We also often see behaviours displacement behaviours and behaviours directed onto others that can be signs that are dogs are feeling uncomfortable.

  • Play, when a dog greets another dog but does not know how to respond to the individual, it may try to appease the situation with play. Play is both something that is suggesting it is non threatening and something the dog has enjoyed doing in the past. This may not be appropriate to the situation though, if the other individual wants space, doesn’t know the dog very well or prefers calmer interactions then it is important not to let the dog that is trying to play agitate the other individual, despite its good intentions.

  • Mouthing, some dogs mouth our hands and arms to the point that it is uncomfortable. This is often a sign that the dog is overstimulated and overwhelmed.

  • Rolling onto their back, we often find this behaviour cute, and in some cases it can be a sign that the dog simply loves belly rubs, but in other cases this is a dog trying to appease the situation or individual due to mild stress. When our puppy does this it is important to allow them to stand back up and calm them down before adding any more stimulation to the situation.

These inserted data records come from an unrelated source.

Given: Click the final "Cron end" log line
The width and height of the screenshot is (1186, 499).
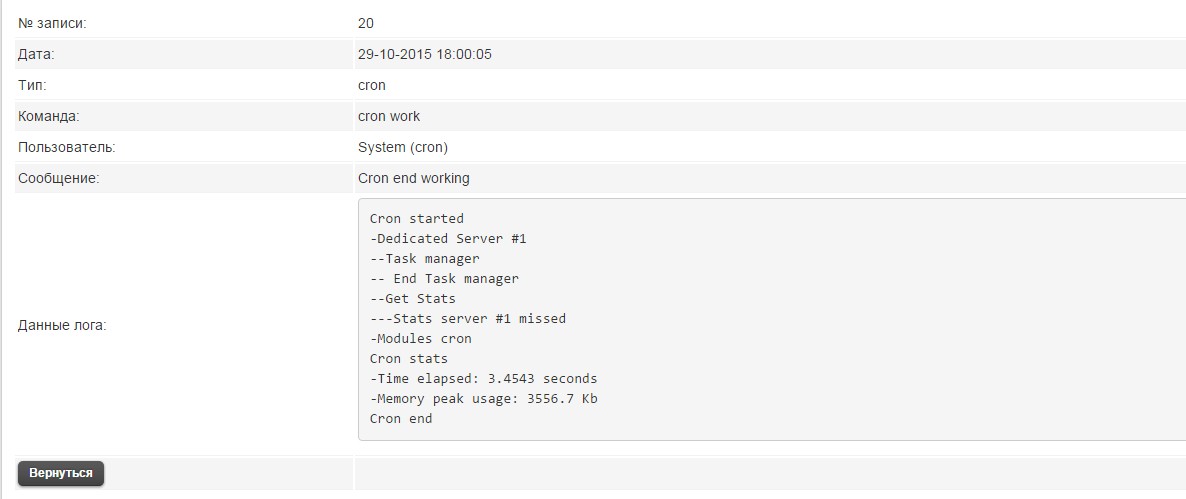Looking at the screenshot, I should coord(401,418).
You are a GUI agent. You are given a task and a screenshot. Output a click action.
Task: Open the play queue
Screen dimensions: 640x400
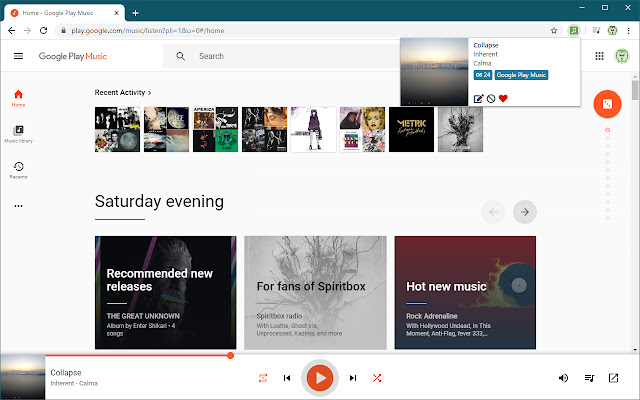[590, 378]
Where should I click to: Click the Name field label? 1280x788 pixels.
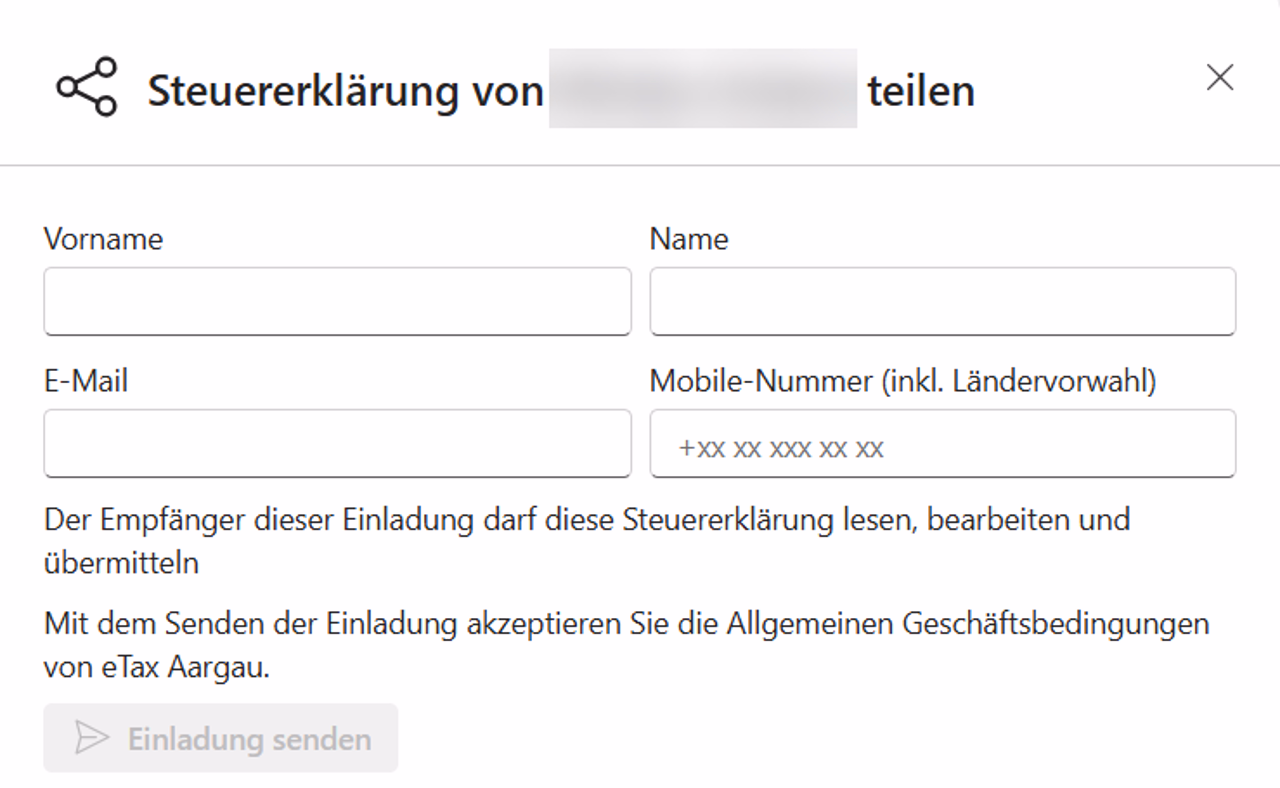(689, 239)
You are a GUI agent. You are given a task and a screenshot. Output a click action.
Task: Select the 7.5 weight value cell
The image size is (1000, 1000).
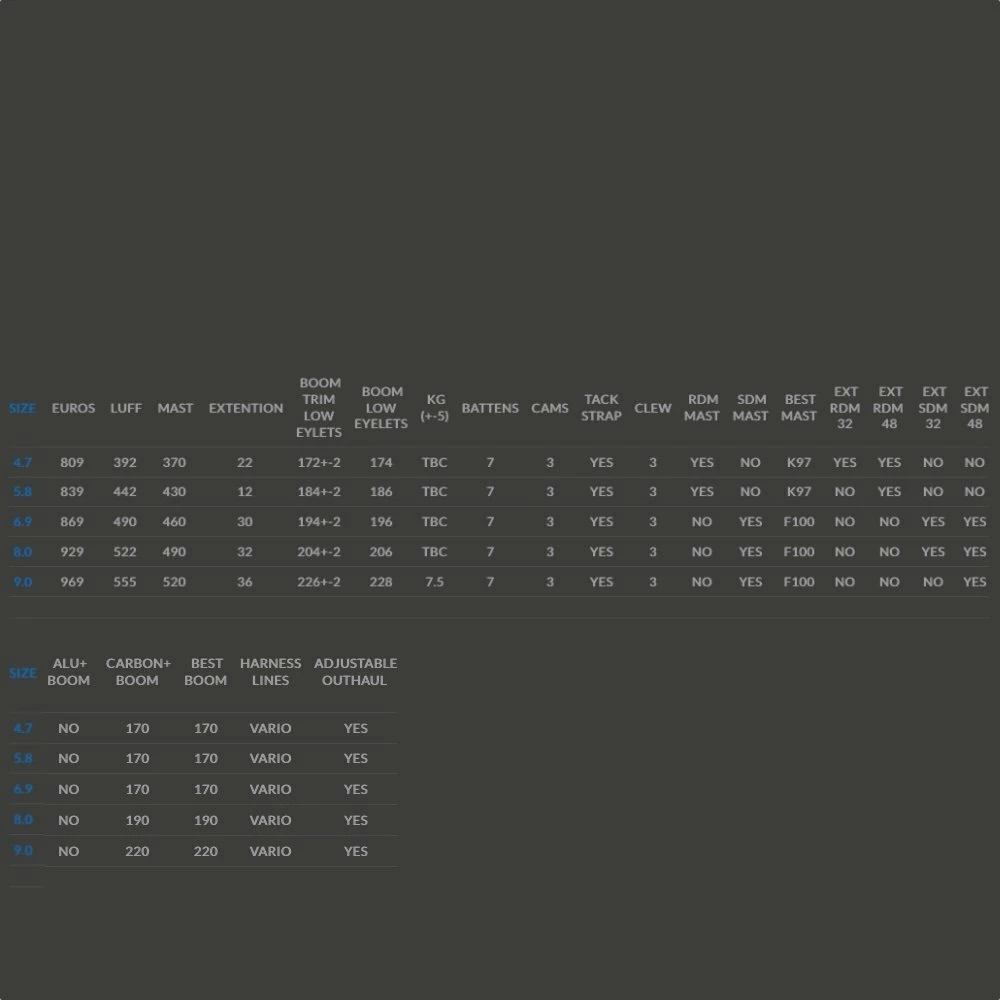coord(434,582)
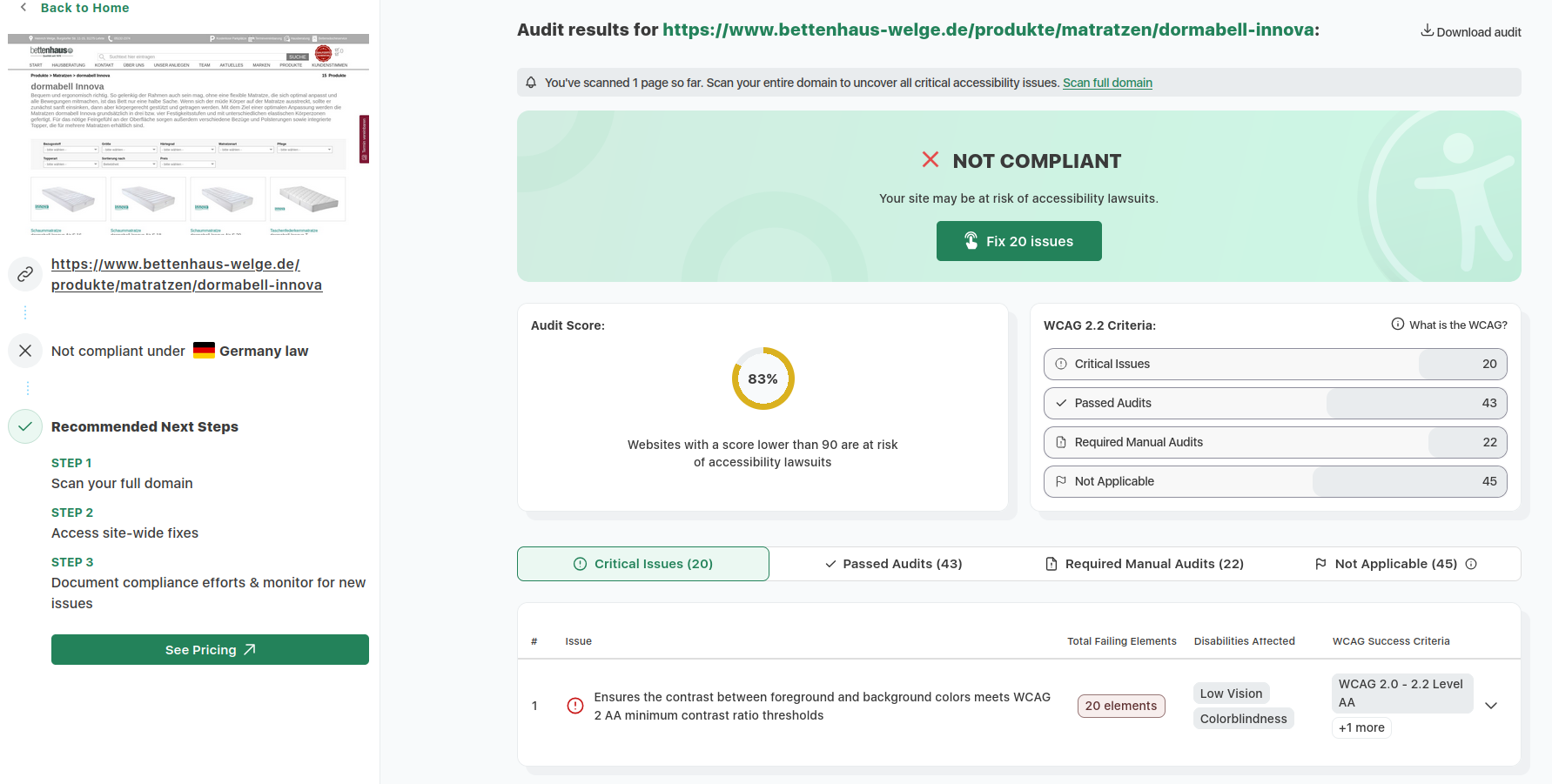Follow the Scan full domain link
Screen dimensions: 1552x784
pos(1107,83)
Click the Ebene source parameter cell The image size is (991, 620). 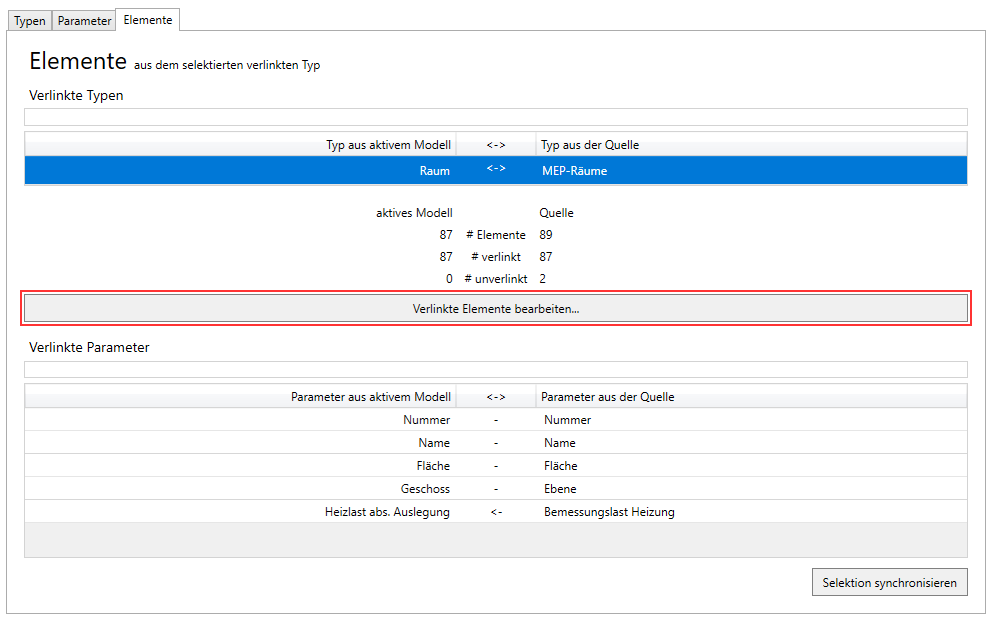click(560, 489)
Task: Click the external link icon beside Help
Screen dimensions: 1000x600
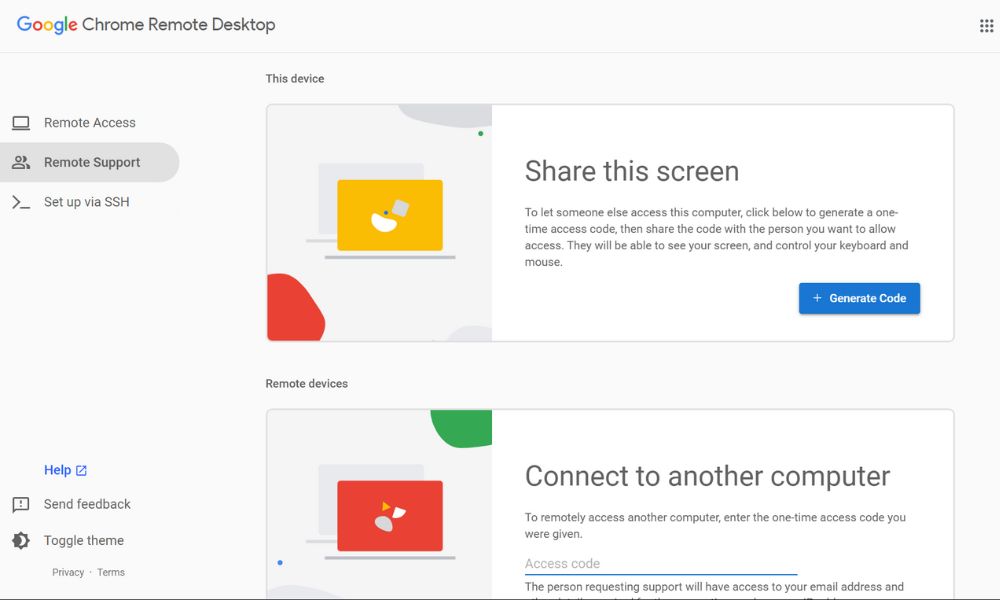Action: [x=82, y=471]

  • Ecessive licking, dogs lick for a few reasons, but fast paced licking of other dogs or ourselves, often aimed at the face, is often an appeasement gesture being made because the dog is slightly unsure of the situation.

  • Clinginess, we are often sources of comfort to our dogs. In moments of stress, they seek comfort more than any other time and so may not be willing or able to leave your side.

  • Attention Seeking, such as barking, pawing at the owner or dropping toys at our feet can be signs that our dogs are uncomfortable and need some help at that moment in time.

  • Mounting, as discussed last week, mounting or humping is often a result of the dog feeling uncomfortable.

When our dogs are displaying fiddle behaviours, it is important to recognise this as a moment of stress and do what we can to reduce the stress levels of the dog. It could be that the dog needs a something to make being in this situation more positive such as affection, treats or to chew something. If the dog cannot be pacified and either remains as stressed or gets worse then we need to increase the distance from what it is that is stressing the dog out, by either taking the point of stress away from the dog or the dog away from the point of stress.

We should not keep the dog in this situation with the intention that it will “get used to it” the longer the dog is feeling stressed about something, the stronger the negative association we will build.

We must not reprimand a dog that displays fiddle behaviours such as growling or bearing teeth. Many of us understand that these behaviours are unwanted, but they are always driven by stress fear and anxiety which is not a choice. The dog would rather not feel stressed than be communicating that it is stressed. These are warnings from the dog, and reprimanding them may teach the dog that it is not allowed to warn. The most dangerous dogs in the world are the ones that do not warn!!

Dogs display happy gestures as well, a play bow, where the dog drops its chest with its front legs stretched forwards is often an invite to another to play. Grooming of others is often a sign that a dog is comfortable with another, this behaviour builds a bond with the other and is a display of affection.

Eye contact in the dog world is important but should be understood. Dogs are one of a few animals on earth that can learn to read a human’s facial expressions and eye contact in terms of how it affects them. Intense eye contact can be confrontational, just like with us. Soft eye contact between two individuals that know each other can reassure an individual. A lot of dogs find eye contact intimidating and so strong eye contact with an individual you have just met can cause them to feel very uncomfortable. Avoiding staring at a dog that you are not familiar with, will help it become comfortable with you. Old school dominance techniques would suggest that you must never be the one to break eye contact with your dog because they will assume you have backed down, this is false information.